Harry, a UK based photographer knows a thing or two about leaving religion. He has dealt with it in his personal life and now he documents others who have had his same struggle. In this project we learn about the loss and regaining of community and the changing religious landscape in America.
You are English and based in the UK. Did you experience major culture shock when visiting Tennessee and the "Bible Belt" of America?
I suppose I’m quite used to America having been exposed through the media so there wasn’t such a culture shock. Really, just the small things like table manners and other mannerisms that differ from the British.
The cities feel different to here as there’s a lot more space and everything is further apart. I think what really shocked me about Tennessee (though it probably shouldn’t have) was the number and size of the churches. So many of them were lavishly built.
How long did you visit Tennessee? Did you hear a lot of country music?
My trip was just a month, and sadly I skipped on the country music. I was pretty work focused during my time there! I stupidly passed up an opportunity to go honky tonk-ing with a local one evening.
Did you grow up in a religious household?
I did grow up in a religious household but I left the faith during my teens. My experience of the church was mixed. Growing up I enjoyed the intense feeling of community which accompanies being a part of any tightly knit group, but couldn’t square my tendency toward a liberal morality with the very conservative attitude of my church.
Leaving my religion was scary. I was racked with fear that I would suffer eternally for doubting. That experience is what inspired me to shoot my project ‘Apostate’, which eventually led to the project, ‘Beyond What is Written’.
Without getting in too deep, what is your religion now? What do you believe in?
I don’t subscribe to any religion. Instead, I hope to spend my life doubting and re-evaluating all of my beliefs. I suppose an attitude of rationality is my founding principle now. That being said, there’s clearly something at the heart of what would be called a ‘religious experience’ which interests me.
I have found that profound or ’spiritual' experiences can be reliably had through meditation, which is typically provided in a buddhist context. I think despite my lack of belief in any particular religion, I find a similar beauty and spiritual experience elsewhere, in art, literature or in science. Kinda hard not to answer that question without getting too ‘deep’, apologies!
Are there any fun stories behind the people in this series?

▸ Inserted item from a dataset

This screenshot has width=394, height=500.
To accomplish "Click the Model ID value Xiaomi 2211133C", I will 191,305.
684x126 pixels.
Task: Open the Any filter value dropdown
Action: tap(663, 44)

Honestly, not really, most are pretty sad. It’s rough leaving your religion at the best of times, and these guys are going very much against the grain by being irreligious.
Were you treated with hospitality in the south? Did you visit any other places in the USA?
Absolutely! Everyone I met was overwhelmingly hospitable. I think it’s definitely a quirk of the South. I was incredibly lucky to be hosted for a month by a lovely couple, Gayle and Elliot, who are pretty instrumental in organizing parts of the non-religious community. Gayle, director of an American charity named ‘Recovering from Religion’, was the starting point for the project.
What words did you find funny that Americans used in Tennessee?
I can’t think of any right now, but I think the southern accent is great. They found it real funny that I said ‘cheers’ to everything.
I love how you captured the buildings in this series too - the home, the churches.....what was your secret to capturing the essence of this environment?
The idea with the landscapes is to sort of paint a picture of the religious environment, as a backdrop to the secular communities and the lives led in them. It’s nice that you think I’ve managed to capture the essence of each place. I walked and photographed a lot whilst I was out there, so had a lot of pictures from which to choose. I think I shot like 3 rolls of just suburban houses and only included 1 in the final edit.
Overall, do you like America?
That’s a big question. It definitely interests me more now than it used to, and I feel like I’m not done working there. Politically, it’s crazy at the moment, which obviously leaves it wide open to make work in and about. I’m trying to snag a residency in New York at the moment, so we’ll see how that goes.